Arbaclofen, a GABA-B agonist, proved somewhat effective in two trials of fragile X syndrome. In the first, a double-blind, placebo-controlled crossover study of 65 individuals with the full fragile X mutation, the researchers observed “positive trends” in “multiple global measures.”

Another group studied arbaclofen in mice lacking FMR1, the fragile X gene. The researchers found that arbaclofen restores protein synthesis in the mouse brains to normal levels. Most significantly, chronic administration of arbaclofen decreases the density of dendritic spines — the signal-receiving branches of neurons — in the mutant mice, but not in controls.

Brain dysfunction:

In another elegant paper, researchers described how eliminating a gene called TAOK2 changes the shape of dendrites. This gene is present in the chromosomal region 16p11.2, which is strongly linked to autism. TAOK2 interacts with three signaling proteins, NRP1, SEMA3A and JNK. These interactions may be a major factor in setting E/I balance.

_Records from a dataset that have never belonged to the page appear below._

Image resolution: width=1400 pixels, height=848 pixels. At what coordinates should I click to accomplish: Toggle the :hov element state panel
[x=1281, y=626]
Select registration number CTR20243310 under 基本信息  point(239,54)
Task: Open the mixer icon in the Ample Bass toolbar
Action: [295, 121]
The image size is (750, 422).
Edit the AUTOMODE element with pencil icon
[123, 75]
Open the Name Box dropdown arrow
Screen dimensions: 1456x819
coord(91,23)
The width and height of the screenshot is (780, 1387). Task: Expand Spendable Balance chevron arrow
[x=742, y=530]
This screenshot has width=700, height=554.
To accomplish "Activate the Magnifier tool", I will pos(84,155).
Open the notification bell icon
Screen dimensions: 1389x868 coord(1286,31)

Some of the first studies of mouse models and human autopsy material found evidence for altered cerebellar function in autism. A paper published this year demonstrated that the number of Purkinje cells drops by 60 percent after two months and 80 percent after four months in mouse models of tuberous sclerosis complex.

The mice also show drastic alterations in the shape of the hallmark Purkinje cell dendritic tree, with reduced spine density. They have several autism-like behaviors, including lack of interest in another mouse, repetitive grooming, and more vocalizations compared with controls. Interestingly, the loss in Purkinje cells occurs long after the altered behaviors are first observed. It is encouraging that all of these symptoms can be prevented and reversed by treatment with rapamycin.

Despite the marked heterogeneity of autism in the human population and in animal models, most investigators focus on mean responses. The range of responses is large, so many animals are needed. In particular, electrophysiological or functional magnetic resonance imaging recordings from the cerebral cortex are particularly variable.

One important paper called attention to the possibility that the variation between cortical responses may contain significant information. By examining several sensory modalities, the researchers found that the mean responses are no different in high-functioning individuals with autism and neurotypical controls, but the variability of responses is different between the two groups. They ruled out motion artifacts with clever experiments using global responses recorded in the same regions of interest.

This introduces a new, unexpected concept of an inherently ‘noisy brain’ in people with autism that must be explained and might possibly serve as a biomarker for the disorder. Assays of gene function in mouse models should perhaps examine individual variability as well as changes in mean response.

The challenge for 2013 is to bring these findings in genetics, neural circuits and behaviors one step closer together, and to use all of the information to think of new approaches to therapeutics.